You’d probably feel the first surge of adrenaline-laced panic as your hand fumbled across the seat in the vague hope that the phone had only fallen from your purse.
Might you fish around in your toy bag? You might. Your hand would encounter one vibe, still slightly warm; one bottle of lube, still slightly slippery; one very large glass toy; one squishy silicone dong; a pair of stray condoms; a crumpled washcloth; and a pair of panties which you were too tired to replace on your body.
But a phone? There would be no phone.
The panic would continue to rise in your chest as you pulled into the parking lot of a darkened fast food restaurant so as to make a more thorough search. Alas, the phone would not be found.
You might consider practicing the old trick of mentally retracing your steps. If you did so, you’d recall lying naked on the bed some half-hour ago and reaching out with your toes to grab the phone from its perch on the headboard. You’d recall flipping open the phone, groaning as you saw the time displayed in the lower left corner, then dropping the evil piece of gadgetry into the sheets as you raced for the shower.
Sitting in the parking lot, you’d consider your options. It would be ever so much worse to have to return to the hotel in the morning with your children in tow.
So you head back to the hotel. You wearily park the car. You trudge to the lobby and find it locked up tight at this hour. You peek into the lobby window and find the clerk reading a magazine. He sighs before coming over to the window.
From the look on his face as you relate the story of the missing phone, you can tell there will be trouble. He begins shaking his head before you even stop talking. “Sorry miss, I can’t let you back into the room. I can only give the person who originally rented the room a key.”
“But he’s not here!” you point out, with a bit of panic in your voice. “He’s already on his way home!”
“Have him come back. I’d have to see his ID in order to open the room.”
You ask the question, already dreading what’s coming next. “Can I use your phone to call him? Since, you know, my phone is in the room?”
With a withering look of scorn, the clerk pushes the phone receiver under the window. “What’s his number?” he asks, his blunt finger held above the numbers.
You sigh. This is what you were dreading. “I don’t know it. It’s programmed into my phone. I never dial it. Do you have it?”
The clerk looks at you like you’ve got a chicken roosting on your head. He clicks open a screen on his computer and slowly dials the number. You put the phone to your ear.
You pray to all the gods and goddesses above that the number your lover provided the hotel is his cell number and not his home number, because no matter how lovely his spouse has been to you in the past, you cannot imagine that she’d enjoy hearing from you at a quarter past midnight.
You promise God that if it is indeed his cell phone number, you will clean up your act—for real this time! No more naughtiness! No more cock-sucking! No more buttsex! No more screaming “Harder, Daddy!” Nope, you’ll only behave, if only you hear your lover’s voice and not…
Oh thank God.

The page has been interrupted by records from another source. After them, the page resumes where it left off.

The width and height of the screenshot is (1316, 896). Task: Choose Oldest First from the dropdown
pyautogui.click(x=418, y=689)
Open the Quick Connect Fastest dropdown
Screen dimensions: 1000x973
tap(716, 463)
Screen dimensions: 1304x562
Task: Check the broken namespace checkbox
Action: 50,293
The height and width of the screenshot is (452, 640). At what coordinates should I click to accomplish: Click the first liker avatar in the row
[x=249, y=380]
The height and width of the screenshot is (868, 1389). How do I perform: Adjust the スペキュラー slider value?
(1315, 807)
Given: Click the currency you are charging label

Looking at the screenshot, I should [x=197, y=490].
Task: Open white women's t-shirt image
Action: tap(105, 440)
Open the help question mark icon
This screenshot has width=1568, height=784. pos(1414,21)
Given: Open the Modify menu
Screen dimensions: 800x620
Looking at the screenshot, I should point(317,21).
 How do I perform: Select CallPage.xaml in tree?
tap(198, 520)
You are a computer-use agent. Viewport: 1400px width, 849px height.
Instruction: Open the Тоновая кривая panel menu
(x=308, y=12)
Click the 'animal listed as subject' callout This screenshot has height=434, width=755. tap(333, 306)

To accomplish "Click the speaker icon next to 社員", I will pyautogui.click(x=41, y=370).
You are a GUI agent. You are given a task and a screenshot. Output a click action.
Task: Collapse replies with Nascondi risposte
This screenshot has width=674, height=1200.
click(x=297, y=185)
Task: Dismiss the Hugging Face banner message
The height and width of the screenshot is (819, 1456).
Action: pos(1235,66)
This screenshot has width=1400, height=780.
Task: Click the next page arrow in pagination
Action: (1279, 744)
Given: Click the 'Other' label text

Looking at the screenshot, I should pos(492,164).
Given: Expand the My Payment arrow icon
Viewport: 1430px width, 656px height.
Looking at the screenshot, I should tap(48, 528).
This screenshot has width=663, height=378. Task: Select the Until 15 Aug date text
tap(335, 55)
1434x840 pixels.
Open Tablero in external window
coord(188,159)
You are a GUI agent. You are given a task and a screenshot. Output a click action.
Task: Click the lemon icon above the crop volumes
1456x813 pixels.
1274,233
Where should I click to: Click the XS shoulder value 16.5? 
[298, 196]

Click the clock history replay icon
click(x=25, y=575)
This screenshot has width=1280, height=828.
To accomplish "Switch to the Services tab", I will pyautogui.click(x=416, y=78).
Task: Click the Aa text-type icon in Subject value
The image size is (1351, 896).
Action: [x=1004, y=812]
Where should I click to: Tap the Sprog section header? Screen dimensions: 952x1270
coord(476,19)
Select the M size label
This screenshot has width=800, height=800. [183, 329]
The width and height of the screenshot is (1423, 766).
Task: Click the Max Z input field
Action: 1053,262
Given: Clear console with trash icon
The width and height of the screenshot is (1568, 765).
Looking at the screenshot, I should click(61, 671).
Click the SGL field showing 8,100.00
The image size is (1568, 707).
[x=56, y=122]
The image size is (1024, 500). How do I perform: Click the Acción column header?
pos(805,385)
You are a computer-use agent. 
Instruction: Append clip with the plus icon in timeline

You say a silent prayer of thanks and then sheepishly explain the predicament to your friend. You thank God again that your friend takes it all in stride.
You wait anxiously under the baleful gaze of the clerk for your lover to return. ID is shown, a new key is given, you march down the ridiculously long hallway to your room—and there beneath the sheets is the errant phone.
“I’m sorry for making you come back baby,” you whisper to your friend while hugging him. “I’m an idiot.”
“It’s not a problem. Not at all. Now let’s go home.”
Suddenly you are feeling much better. “What, don’t you want to use the room one more time? Now that we’re here and all?”
He smacks you on the ass and marches you out the door.
Yep, that sure would stink, wouldn’t it? I’m so pleased that I’ve never been fuck-addled enough to have done something so very goofy.
Nope.
Not me.
Nuh-uh.
And even if I had, I certainly wouldn’t have promised to give up buttsex and cocksucking and screaming “Harder, Daddy!”
So consider this to be a warning to you. Don’t you ever do something so foolish, ’cause I’d hate for you to make promises in the heat of the moment that you’d be completely unable to keep.
Ok?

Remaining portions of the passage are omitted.